══ Provided entries

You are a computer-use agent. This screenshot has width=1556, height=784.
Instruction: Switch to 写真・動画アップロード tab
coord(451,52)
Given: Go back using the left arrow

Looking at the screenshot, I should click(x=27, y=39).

════
══ Provided entries

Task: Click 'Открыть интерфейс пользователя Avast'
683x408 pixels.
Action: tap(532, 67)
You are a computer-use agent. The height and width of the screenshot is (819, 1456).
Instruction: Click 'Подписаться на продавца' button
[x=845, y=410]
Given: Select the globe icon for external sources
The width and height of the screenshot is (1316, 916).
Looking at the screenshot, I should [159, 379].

════
══ Provided entries

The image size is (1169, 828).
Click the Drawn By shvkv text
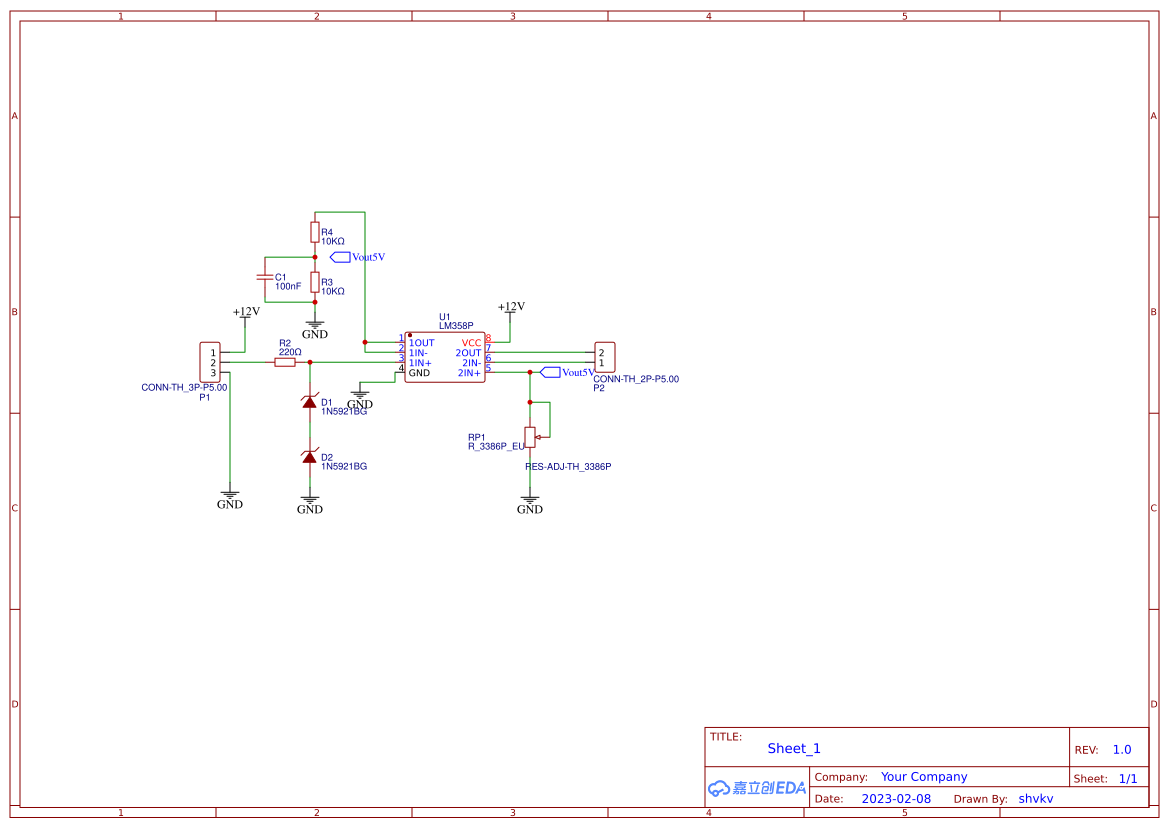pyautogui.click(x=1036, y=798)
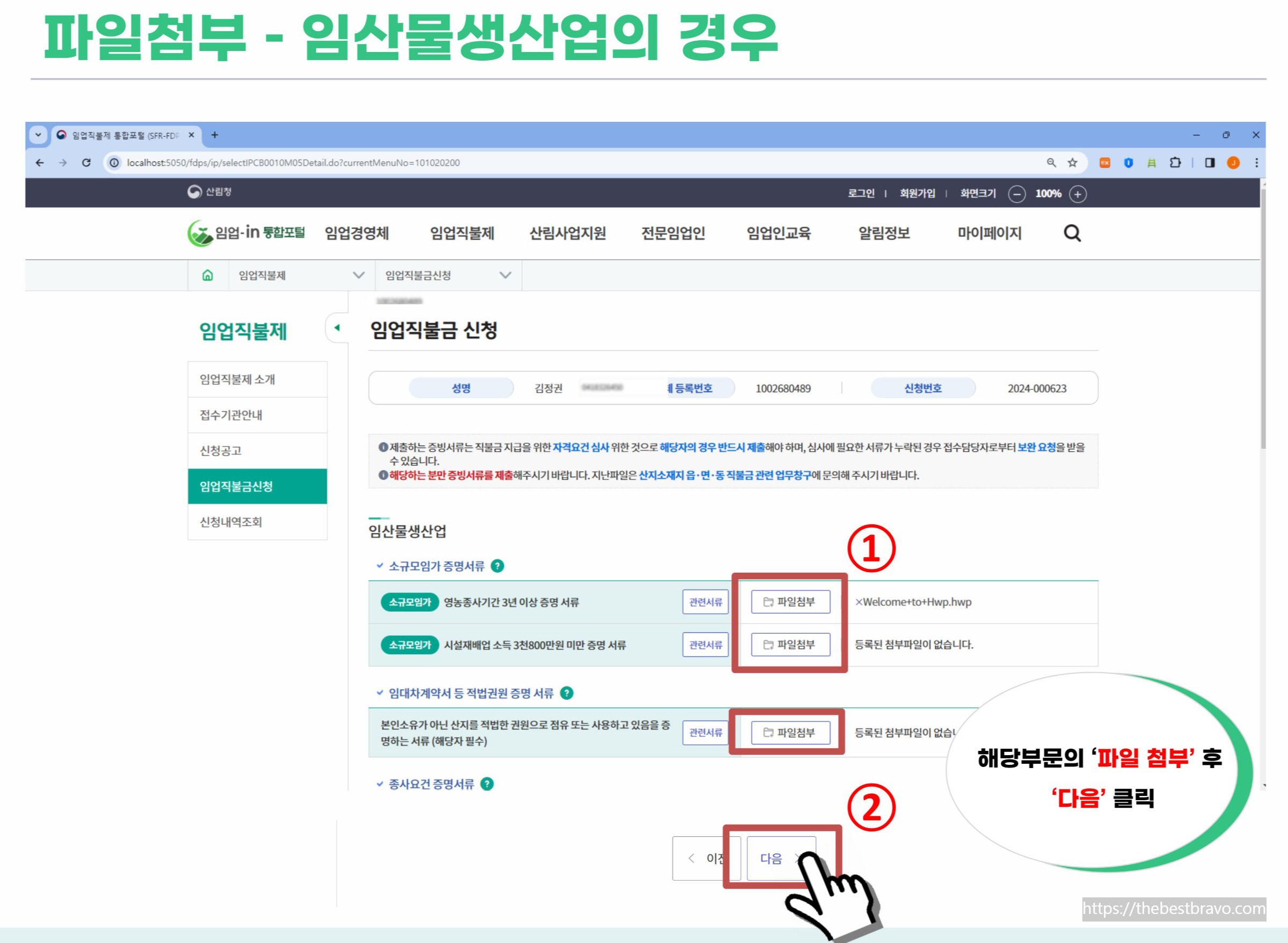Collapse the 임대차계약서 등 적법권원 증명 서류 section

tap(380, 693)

════

Description of the task: Transcribe the lines above verbatim, beginning at the line that contains "You are a computer-use agent. This" and stopping after the line that contains "Looking at the screenshot, I should click(x=27, y=39).".

Complete output:
You are a computer-use agent. This screenshot has width=1556, height=784.
Instruction: Switch to 写真・動画アップロード tab
coord(451,52)
Given: Go back using the left arrow

Looking at the screenshot, I should click(x=27, y=39).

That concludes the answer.